Federal prosecutors ultimately indicted more than 100 Puerto Rican men, most of whom were convicted. On the day that Edwin Feliciano Grafals — a 26-year-old MPI member who described himself as a “nonreligious conscientious objector” — became the first Puerto Rican draft resister convicted since World War II, students at the University of Puerto Rico in Rio Piedras burned down the campus ROTC building. Six weeks later, 10,000 Puerto Ricans marched through San Juan protesting against the draft. “This is the time to decide; you’re either a Yanqui or you’re a Puerto Rican,” MPI leader Juan Mari Bras told the crowd. “Not one more Puerto Rican should convert himself into a criminal by fighting against the Vietnamese people.”
In the end, Puerto Rico’s draft resistance did not end the Vietnam War nor did it win independence. But it did help to prevent further escalation of the war in 1968, and it brought many Puerto Ricans both to the antiwar movement and to the cause of independence. Moreover, draft resistance in Puerto Rico combined with draft resistance throughout the United States to compel the Nixon administration to introduce a draft lottery and, ultimately, end conscription altogether.
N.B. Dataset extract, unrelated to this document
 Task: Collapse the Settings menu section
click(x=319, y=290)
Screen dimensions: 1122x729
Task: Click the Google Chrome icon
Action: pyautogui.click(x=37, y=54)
Protest against the draft in Puerto Rico and throughout the United States worked because it targeted an institution that few could defend as fair. Today, with the federal government seemingly unable to deliver post-hurricane relief to Puerto Rico in a manner equal to its assistance in Texas and Florida, we have yet one more example of discrimination against a people who right now need only compassion, sympathy and generous aid.
The devastation of Puerto Rico’s recent fiscal crisis (a crisis rooted in mainland lending policies) has now been compounded by natural disaster. It is in moments like these when, as during the Vietnam War, the second-class treatment of Puerto Rico by Washington is most obvious. The island itself has been treated as a conscript by successive U.S. governments for more than a century, for far too long.
The question is how islanders will respond to Washington this time. Will they protest? If so, what form will the protest take? Now may be a good time, in fact, for Puerto Ricans (and for the rest of us) to look to the island’s resistance to the Vietnam War as a model worth following. Fifty years later, it is worth remembering the place of Puerto Rican draft resisters in the American tradition of dissent. And it is worth remembering its place in a tradition of resistance to American colonialism. By escalating protest against the war and by risking their own freedom, Puerto Rican draft resisters kept alive the notion that resistance is a valid mode of citizenship.